(TASK DESCRIPTION) Transcribe the data below verbatim from the line with "Where should I" to the line with "Open more options". Include both of those lines.

(DATA)
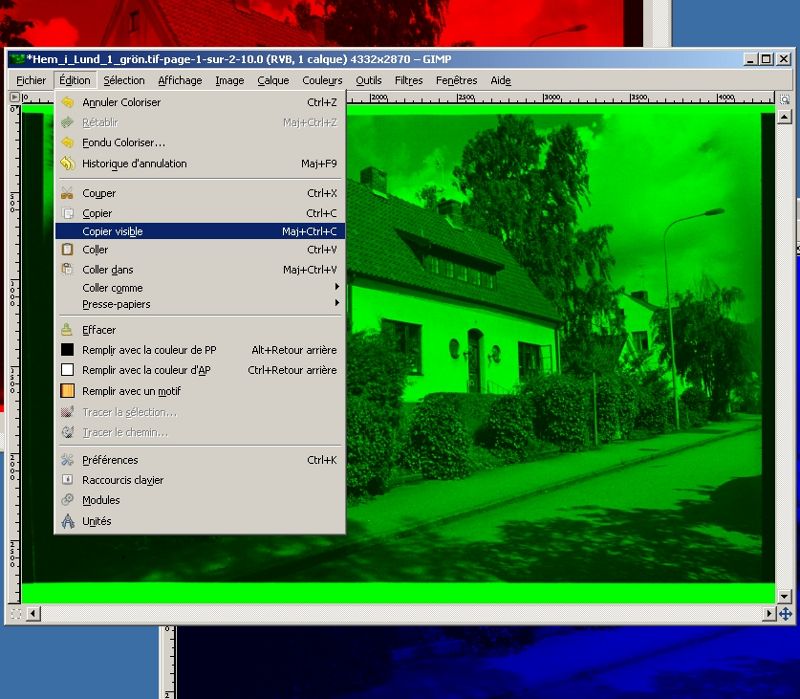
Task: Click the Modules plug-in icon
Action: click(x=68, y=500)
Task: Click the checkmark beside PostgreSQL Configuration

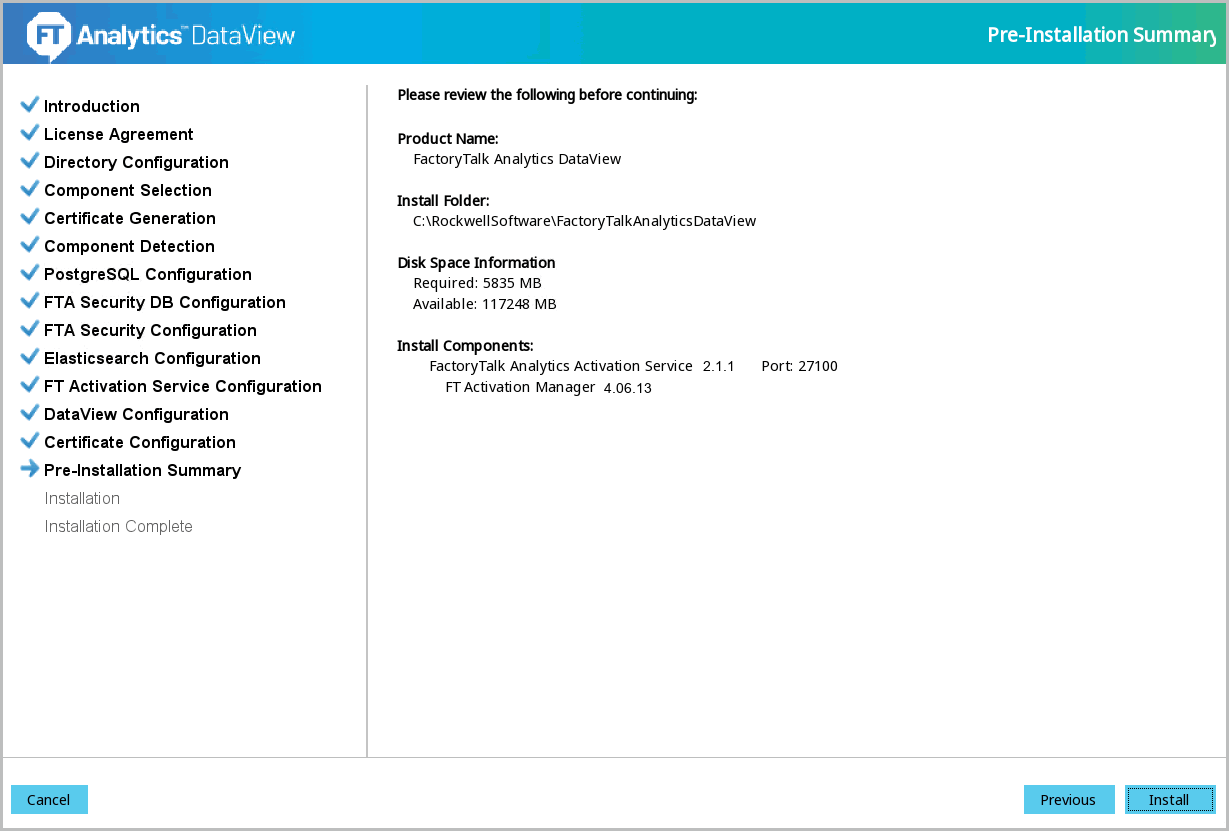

* * *

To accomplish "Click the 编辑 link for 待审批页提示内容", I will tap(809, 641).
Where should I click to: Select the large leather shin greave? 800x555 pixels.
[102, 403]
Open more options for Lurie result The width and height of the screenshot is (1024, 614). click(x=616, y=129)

...

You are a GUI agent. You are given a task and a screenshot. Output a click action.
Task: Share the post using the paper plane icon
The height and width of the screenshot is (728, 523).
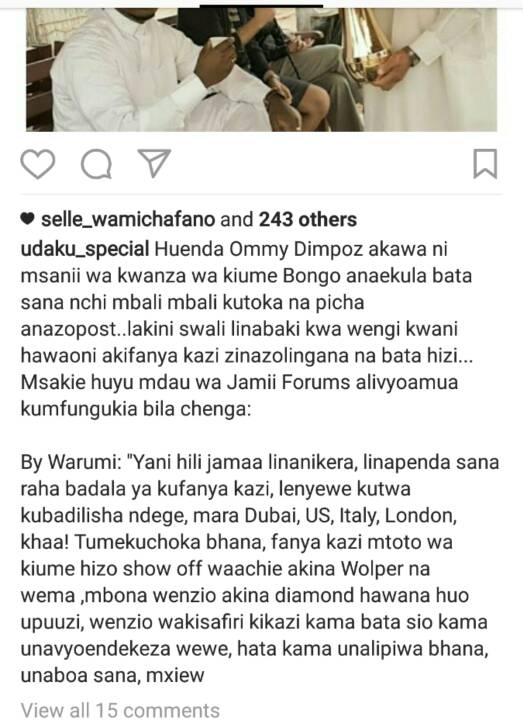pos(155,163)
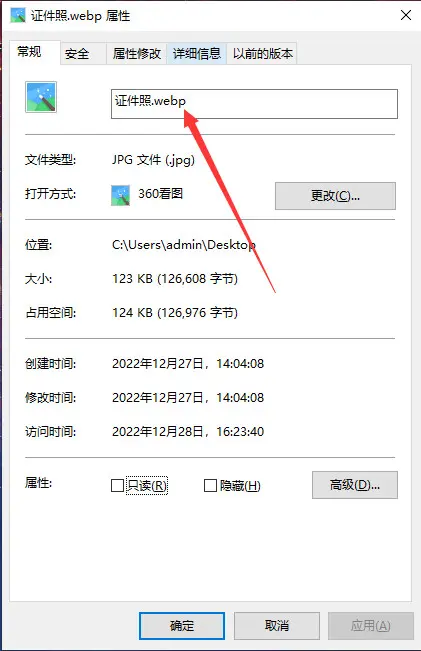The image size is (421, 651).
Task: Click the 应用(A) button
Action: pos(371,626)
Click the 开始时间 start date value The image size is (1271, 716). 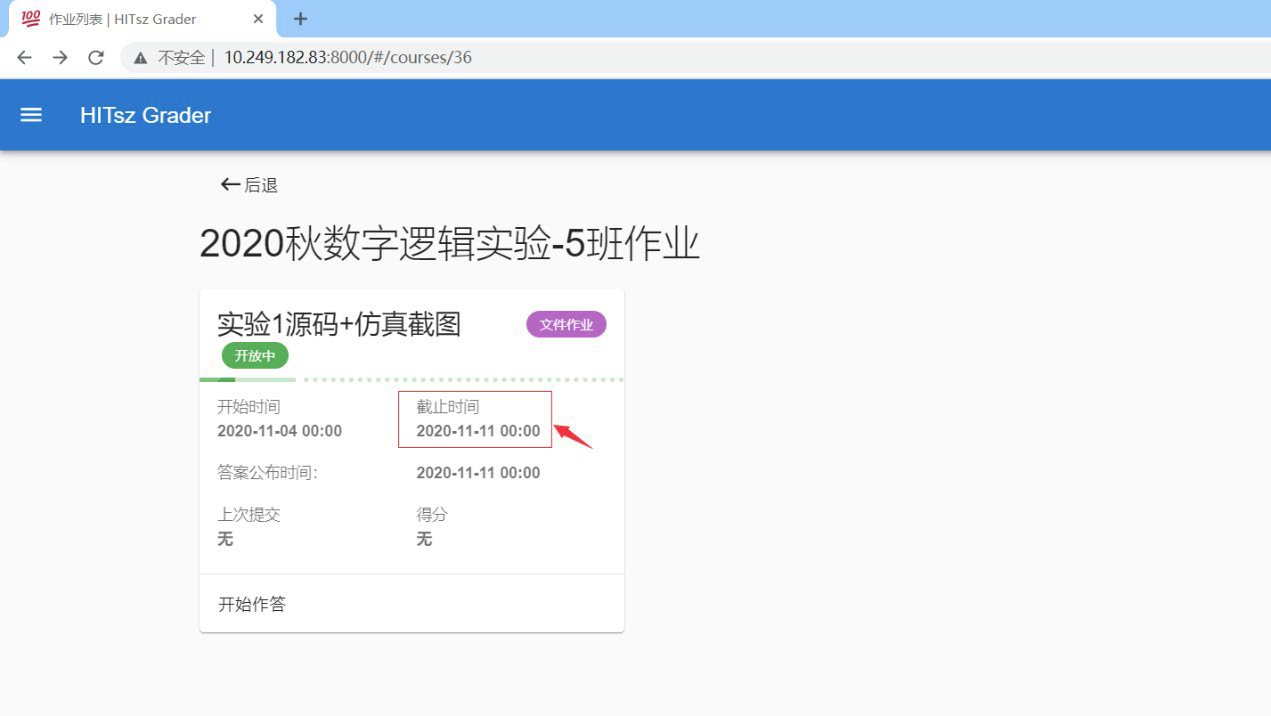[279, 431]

(ANSWER BOX)
Where should I click to: Select the large leather shin greave? 800x555 pixels.
[102, 403]
Open more options for Lurie result The width and height of the screenshot is (1024, 614). click(x=616, y=129)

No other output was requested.